IHU On-Line - O senhor tem dito que o Brasil está precisando do “espírito de concórdia”. O país ficou dividido entre os que defenderam o discurso do golpe e os que foram contrários. A concórdia será possível daqui para frente?
Werneck Vianna – Vejo essa possibilidade com muito pessimismo, porque a concórdia é uma virtude do coração, como diz a Palavra. E os corações estão desconectados da cabeça; estão batendo ao ritmo do passado e não querem bater ao ritmo da hora presente e da hora futura. Então, que defendam os privilégios, os monopólios, os particularismos, as corporações, esse corporativismo que nos mata.
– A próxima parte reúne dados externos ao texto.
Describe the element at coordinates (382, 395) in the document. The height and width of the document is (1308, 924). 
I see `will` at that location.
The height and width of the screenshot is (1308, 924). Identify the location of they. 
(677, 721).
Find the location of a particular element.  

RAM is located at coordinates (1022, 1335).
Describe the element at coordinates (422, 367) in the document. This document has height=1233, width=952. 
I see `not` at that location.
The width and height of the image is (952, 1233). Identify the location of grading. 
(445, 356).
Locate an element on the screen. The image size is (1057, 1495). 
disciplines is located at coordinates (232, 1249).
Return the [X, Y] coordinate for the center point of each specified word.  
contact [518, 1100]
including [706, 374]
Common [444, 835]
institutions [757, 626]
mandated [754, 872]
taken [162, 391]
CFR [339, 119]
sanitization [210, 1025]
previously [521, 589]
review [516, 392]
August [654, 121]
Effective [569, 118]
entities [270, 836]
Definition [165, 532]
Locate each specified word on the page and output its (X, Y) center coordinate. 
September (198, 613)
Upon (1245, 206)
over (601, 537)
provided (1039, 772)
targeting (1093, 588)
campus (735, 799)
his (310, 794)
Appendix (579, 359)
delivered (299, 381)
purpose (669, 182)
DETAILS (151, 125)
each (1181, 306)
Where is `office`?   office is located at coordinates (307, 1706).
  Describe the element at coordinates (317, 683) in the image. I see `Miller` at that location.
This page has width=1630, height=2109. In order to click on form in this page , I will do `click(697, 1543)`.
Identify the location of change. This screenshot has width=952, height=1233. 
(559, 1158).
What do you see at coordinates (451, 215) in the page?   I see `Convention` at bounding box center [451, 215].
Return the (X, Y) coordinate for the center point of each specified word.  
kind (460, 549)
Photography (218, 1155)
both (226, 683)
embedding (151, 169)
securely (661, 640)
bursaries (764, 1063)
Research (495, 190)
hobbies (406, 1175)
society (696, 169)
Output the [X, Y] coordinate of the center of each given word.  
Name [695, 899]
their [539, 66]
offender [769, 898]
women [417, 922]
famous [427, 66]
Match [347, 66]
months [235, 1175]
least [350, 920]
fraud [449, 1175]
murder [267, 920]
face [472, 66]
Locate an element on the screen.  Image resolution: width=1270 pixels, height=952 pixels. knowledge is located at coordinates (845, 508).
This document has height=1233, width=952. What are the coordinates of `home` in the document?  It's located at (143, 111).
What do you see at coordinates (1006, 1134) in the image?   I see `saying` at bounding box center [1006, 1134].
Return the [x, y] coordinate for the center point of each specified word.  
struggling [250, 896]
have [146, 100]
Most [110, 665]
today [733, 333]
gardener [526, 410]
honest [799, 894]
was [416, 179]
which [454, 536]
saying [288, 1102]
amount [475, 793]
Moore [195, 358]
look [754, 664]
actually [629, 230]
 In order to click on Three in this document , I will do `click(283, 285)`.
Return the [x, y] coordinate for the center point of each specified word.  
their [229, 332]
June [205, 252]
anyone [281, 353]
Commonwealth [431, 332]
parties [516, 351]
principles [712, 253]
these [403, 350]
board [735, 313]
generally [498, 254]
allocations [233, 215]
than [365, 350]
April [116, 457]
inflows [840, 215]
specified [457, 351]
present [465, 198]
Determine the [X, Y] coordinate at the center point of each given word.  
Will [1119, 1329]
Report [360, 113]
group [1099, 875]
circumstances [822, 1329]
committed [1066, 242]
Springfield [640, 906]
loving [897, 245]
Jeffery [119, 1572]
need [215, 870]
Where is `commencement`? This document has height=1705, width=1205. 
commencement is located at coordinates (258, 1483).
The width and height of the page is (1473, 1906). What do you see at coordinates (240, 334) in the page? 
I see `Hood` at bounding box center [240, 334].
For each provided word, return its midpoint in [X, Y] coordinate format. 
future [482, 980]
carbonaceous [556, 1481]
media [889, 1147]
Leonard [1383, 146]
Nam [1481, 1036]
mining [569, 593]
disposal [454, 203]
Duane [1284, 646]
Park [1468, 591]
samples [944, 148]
Que defendam isso. E fazer o que com este país de 200 milhões de habitantes, com as massas afundadas em situações de escassas oportunidades de vida, sem emprego, sem serviços públicos à altura? Difícil.
• E fazer o que com este país de 200 milhões de habitantes, com as massas afundadas em situações de escassas oportunidades de vida, sem emprego, sem serviços públicos à altura?
Sempre aparece uma saída quando se procura por ela. Para isso não se pode dizer que se quer aquela saída, aquela que me reponha aos anos de 1950, porque esses anos não voltam mais e se tornaram anacrônicos; o mundo mudou. É só olhar para a política americana do Obama e ver o que era. E eu diria mais: o mundo vem mudando para melhor, com todas as dificuldades existentes.
A política de refugiados da Ângela Merkel não pode perder. Ela pode até vir a perder, mas não podemos deixar de socorrê-la com nosso apoio, porque a vida se faz a cada instante. Não tem a descoberta de um caminho que avance; cada momento é um passo e tem que procurar dar o passo certo neste momento em que vivemos. Vamos ver o que vai acontecer com as eleições municipais, porque elas são um indicador. Talvez elas nos surpreendam e mostrem uma sociedade que está buscando novas possibilidades. Vamos aguardar.
IHU On-Line – Deseja acrescentar algo?
Werneck Vianna – Gostaria que você tivesse piedade de mim, que aligeirasse as partes mais malditas da minha fala para que não levantasse uma onda de cólera contra a minha pessoa. (Risos).
Fonte: Revista IHU-On-Line (14/09/16)
Luiz Werneck Vianna é professor-pesquisador na Pontifícia Universidade Católica - PUC-Rio. Doutor em Sociologia pela Universidade de São Paulo - USP, é autor de, entre outras obras, A revolução passiva: iberismo e americanismo no Brasil (Rio de Janeiro: Revan, 1997); A judicialização da política e das relações sociais no Brasil (Rio de Janeiro: Revan, 1999); e Democracia e os três poderes no Brasil (Belo Horizonte: UFMG, 2002). Sobre seu pensamento, leia a obra Uma sociologia indignada. Diálogos com Luiz Werneck Vianna, organizada por Rubem Barboza Filho e Fernando Perlatto (Juiz de Fora: Ed. UFJF, 2012).